The defendant contends that reversal is warranted because the prosecutor exceeded the scope of the Supreme Court's Sandoval ruling ( see People v. Sandoval, 34 N.Y.2d 371, 357 N.Y.S.2d 849, 314 N.E.2d 413). However, defense counsel did not seek further relief or move for a mistrial after the Supreme Court sustained his objection and struck the testimony from the record, so the error must be deemed to have been cured to the defendant's satisfaction ( see People v. Gill, 54 A.D.3d 965, 965–966, 864 N.Y.S.2d 135). In any event, the defendant was not prejudiced by the prosecutor's questions, since the Supreme Court, in this nonjury trial, is presumed to have disregarded the stricken testimony ( see People v. Owens, 45 A.D.3d 1058, 1059, 845 N.Y.S.2d 563;People v. Kolon, 37 A.D.3d 340, 342, 830 N.Y.S.2d 539;see generally People v. Moreno, 70 N.Y.2d 403, 405, 521 N.Y.S.2d 663, 516 N.E.2d 200).

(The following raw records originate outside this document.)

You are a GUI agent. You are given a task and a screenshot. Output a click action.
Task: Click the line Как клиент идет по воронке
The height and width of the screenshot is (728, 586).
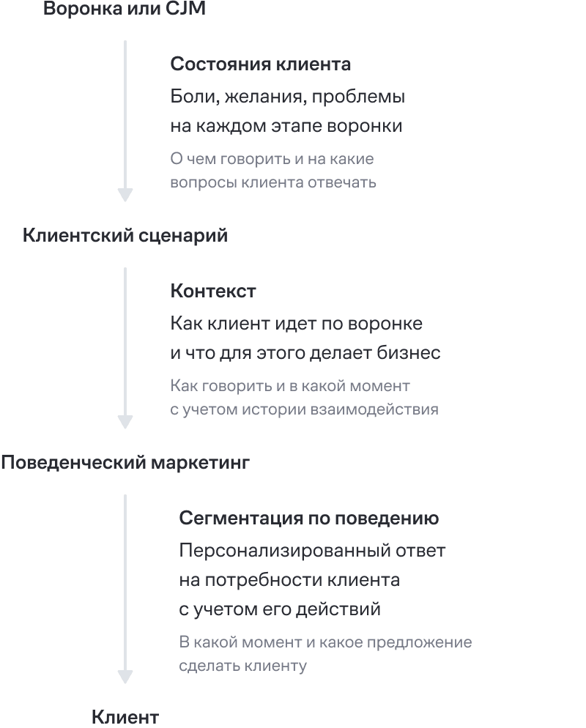[296, 324]
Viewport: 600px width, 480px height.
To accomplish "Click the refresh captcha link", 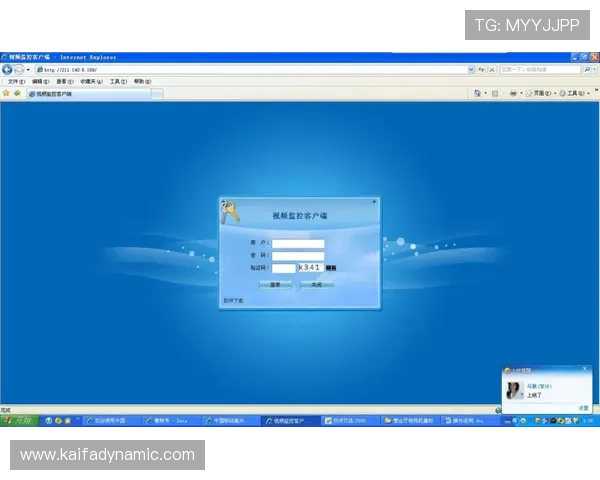I will click(x=330, y=268).
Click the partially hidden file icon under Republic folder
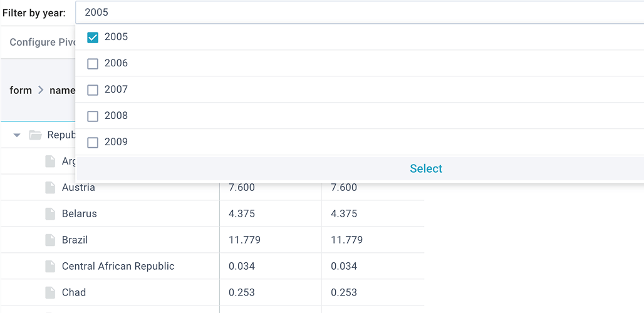This screenshot has height=313, width=644. point(50,162)
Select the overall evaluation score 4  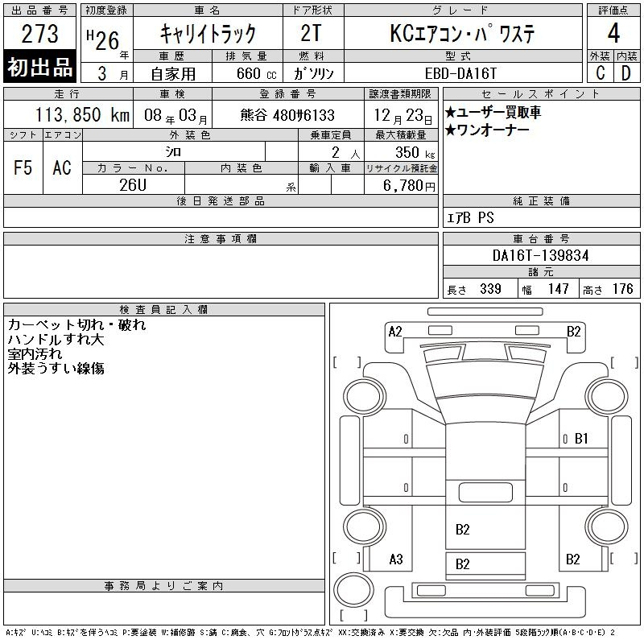point(613,33)
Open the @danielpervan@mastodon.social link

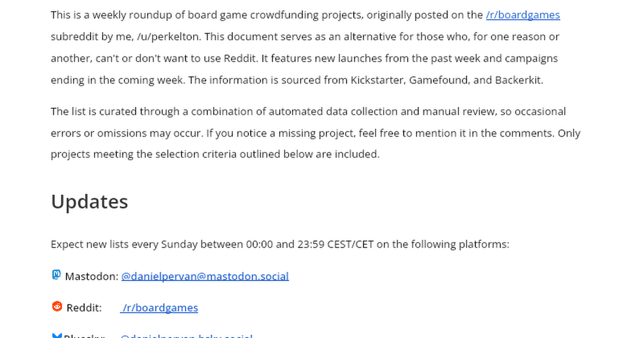pos(205,276)
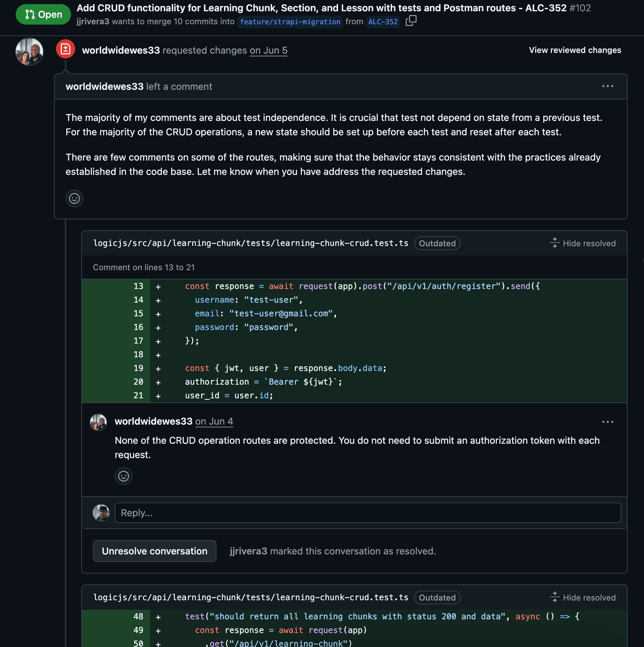
Task: Click the green Open pull request status badge
Action: tap(43, 14)
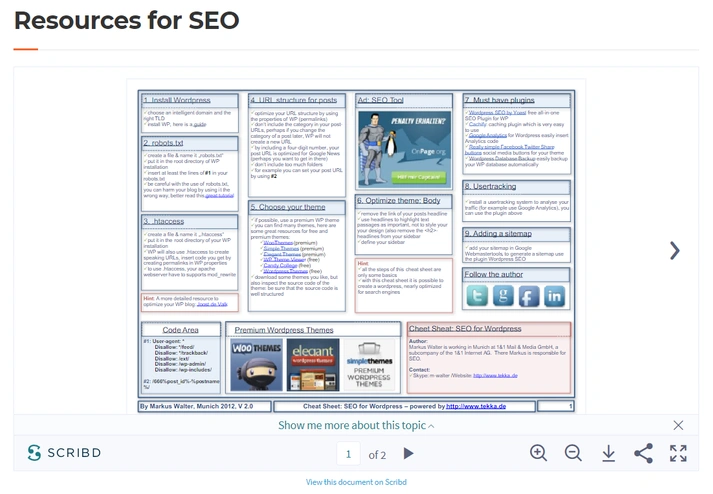Enter fullscreen mode with expand icon
Screen dimensions: 713x494
678,453
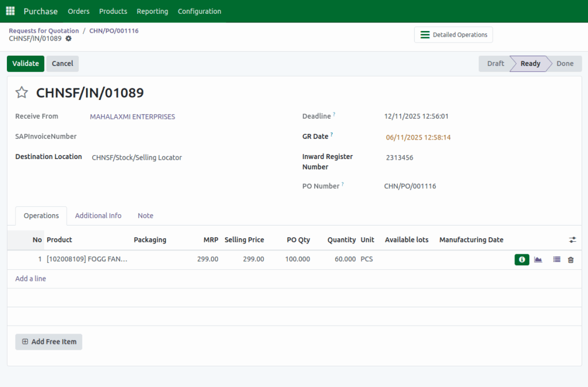Open the MAHALAXMI ENTERPRISES vendor link
This screenshot has height=387, width=588.
click(132, 116)
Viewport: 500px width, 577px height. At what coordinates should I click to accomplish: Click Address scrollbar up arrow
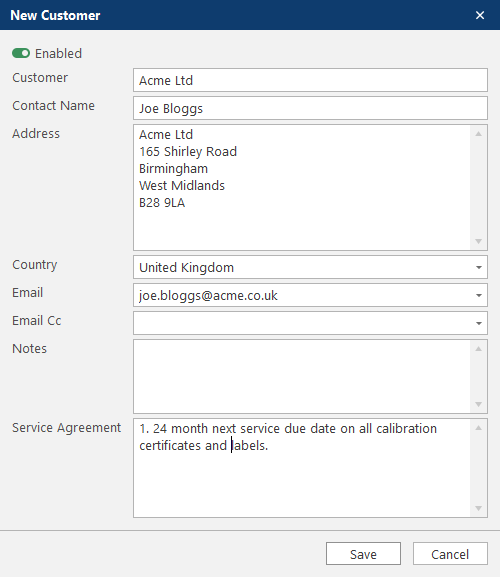[x=478, y=134]
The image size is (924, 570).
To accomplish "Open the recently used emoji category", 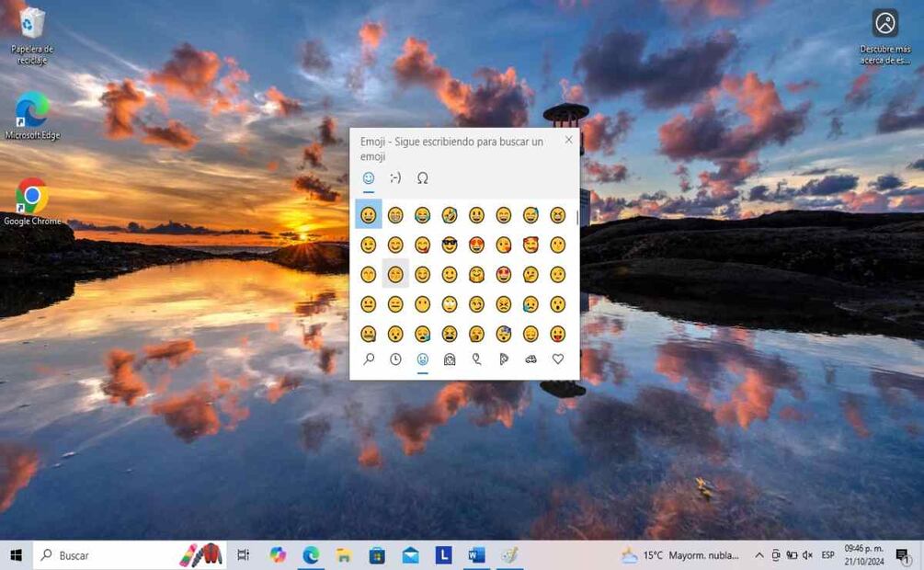I will coord(395,359).
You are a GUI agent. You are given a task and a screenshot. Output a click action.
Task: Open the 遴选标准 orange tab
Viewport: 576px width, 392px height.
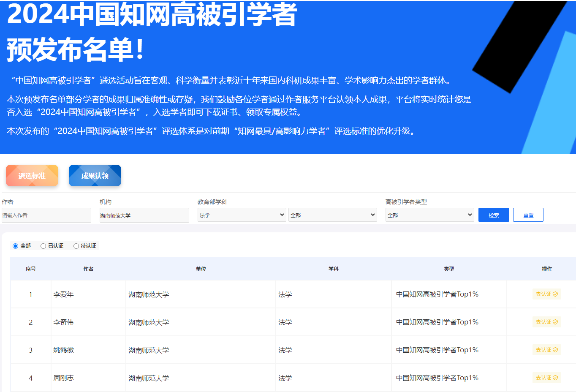pyautogui.click(x=32, y=176)
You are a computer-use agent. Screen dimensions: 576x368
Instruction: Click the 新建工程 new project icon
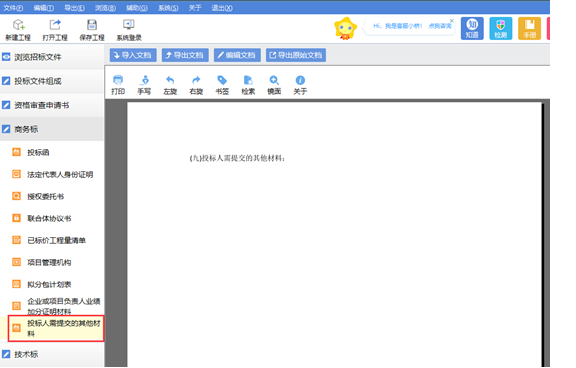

The defendant also contends that the Supreme Court's denial of his request to produce the complainant's mental health records deprived him of his constitutional right to present a defense and confront witnesses against him. This contention is unpreserved for appellate review ( see People v. Valdez–Cruz, 99 A.D.3d 738, 739, 951 N.Y.S.2d 582;People v. Forte, 70 A.D.3d 963, 964, 897 N.Y.S.2d 133) and, in any event, is without merit ( see People v. Gissendanner, 48 N.Y.2d 543, 547–551, 423 N.Y.S.2d 893, 399 N.E.2d 924; People v. Brown, 24 A.D.3d 884, 887, 806 N.Y.S.2d 262;People v. Davis, 203 A.D.2d 300, 610 N.Y.S.2d 63;cf. People v. Baranek, 287 A.D.2d 74, 733 N.Y.S.2d 704).